**取り組む指示:** 日本紙幣の歴史についての文書を、全文一字一句たがえずに書き写しなさい。

**文書:**
○ ○ ○

2019年5月29日 | お役立ち情報
【日本紙幣の歴史】お金はいつから、そして紙幣はいつからあるの?
2024年の上半期を目処に10000円札、5000千円札、1000円札のデザインが一新されることになりました。500円硬貨についても、ゴールドとシルバーの2色を使ったデザインに変更し、こちらは、2021年度の上半期を目処に発行される予定です。(2000円札は現状のまま)
【肖像画の変更】
・10000円札:福沢諭吉→渋沢栄一(40年ぶりの変更)
・5000円札:樋口一葉→津田梅子(20年ぶりの変更)
・1000円札:野口英世→北里柴三郎(20年ぶりの変更)
そこで今回は、日本の紙幣の歴史や、そもそもお金というものがいつから使われたのかをご紹介していきたいと思います。
古代は「米」や「塩」や「布」がお金の代わり
戦国時代や江戸時代の藩の大きさを表すとき、加賀100万石とか石高(こくだか)で表しますね。これはお米が最も大切な食料のベースであり、その大名の豊かさ、収入をあらわす単位として使われていました。

○ ○ ○

**資料:**
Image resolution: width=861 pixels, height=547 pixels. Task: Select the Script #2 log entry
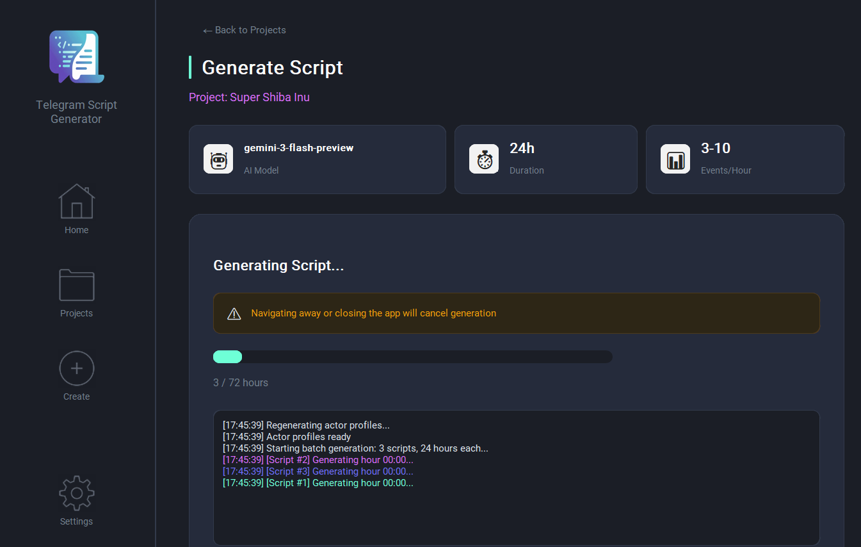(x=318, y=459)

○ ○ ○

**記述解答:**
2019年5月29日 | お役立ち情報
【日本紙幣の歴史】お金はいつから、そして紙幣はいつからあるの?
2024年の上半期を目処に10000円札、5000千円札、1000円札のデザインが一新されることになりました。500円硬貨についても、ゴールドとシルバーの2色を使ったデザインに変更し、こちらは、2021年度の上半期を目処に発行される予定です。(2000円札は現状のまま)
【肖像画の変更】
・10000円札:福沢諭吉→渋沢栄一(40年ぶりの変更)
・5000円札:樋口一葉→津田梅子(20年ぶりの変更)
・1000円札:野口英世→北里柴三郎(20年ぶりの変更)
そこで今回は、日本の紙幣の歴史や、そもそもお金というものがいつから使われたのかをご紹介していきたいと思います。
古代は「米」や「塩」や「布」がお金の代わり
戦国時代や江戸時代の藩の大きさを表すとき、加賀100万石とか石高(こくだか)で表しますね。これはお米が最も大切な食料のベースであり、その大名の豊かさ、収入をあらわす単位として使われていました。